Immigration Restrictionists Are Undermining American Institutions

Economic arguments favoring increased immigration restrictions suggest that immigrants undermine the culture, institutions, and productivity of destination countries. But is this actually true? 

by Alex Nowrasteh

Benjamin Powell and I wrote our book Wretched Refuse? The Political Economy of Immigration and Institutions to address the argument that liberalized immigration will undermine the very American institutions that created economic prosperity that attracted immigrants here in the first place. Immigrants generally come from countries with political, cultural, and economic institutions that are less conducive to economic growth than those in the developed world. The fear is that they’d bring those anti‐​growth institutions with them. Thus, as their argument goes, the estimated enormous economic gains from liberalized immigrants are a deadly mirage and immigrants could actually kill the goose that lays the golden eggs. As we assiduously document, immigrants do not bring those institutions with them and there is even evidence that immigrants improve institutions after they immigrate.

It’s ironic that the immigration restrictionists most worried about immigrants degrading American institutions are attacking those very institutions at every level. After President Trump lost his reelection bid, the most nativistic members of his party have embarked on a quest to reverse the election. A dozen Republican Senators, mostly those supportive of cutting legal immigration, plan to object to the certification of Biden’s win over Trump. Over 100 representatives could join in too. President Trump cut legal immigration more than any other president and he recently threatened Georgia election officials.

Immigration restrictionists have also attacked the institution of private property. The Trump administration has seized or is trying to seize 5,275 acres of privately owned land to build a border wall, most of it in Texas. Trump even diverted Congressionally appropriated funds from the military to build the border wall. Customs and Border Protection even took Congressionally appropriated funds intended to help asylum seekers and spent it on other items like dirt bikes in violation of the law. Florida saddled businesses and employees with an E‐​Verify regulatory mandate that further erodes the freedom to contract.

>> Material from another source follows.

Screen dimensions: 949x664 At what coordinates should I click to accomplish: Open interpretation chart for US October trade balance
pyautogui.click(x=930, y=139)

Immigration restrictionists have also attacked some important components of our culture, such as respect for honesty. They’ve lied about the family member of a Georgia election official to undermine cast doubt on his handling of the election. Many in Trump’s orbit are also conspiracy theorists or work with them at every opportunity. Making up stories to tarnish your opponents and believing in nutty conspiracy theories both break down trust in institutions, which is exactly what some nativists claim immigration does to the United States.

Some immigration restrictionists have also called for massive infringements on our civil liberties to keep President Trump in office. Retired General Michael Flynn even called for the president to declare martial law and for the U.S. military to re‐​run the 2020 election, which alarmed Army officials enough to prompt them to declare that the military will not do that. They want to curb immigrant civil liberties, especially those of free speech, in order to preserve our institutions … except for free speech.

Many people are worried that immigrants will undermine American political and economic institutions. Our new book argues that they do not undermine economic and political institutions and that, even in some cases, they build them up. But immigration restrictionists continue to insist that immigrants represent a fundamental threat to our political and economic institutions. Like the babysitter in the famous urban legend, we just realized that the call is coming from inside the country. Immigrants are not the threat to our institutions, immigration restrictionists are.


Alex Nowrasteh is the director of immigration studies at the Cato Institute’s Center for Global Liberty and Prosperity.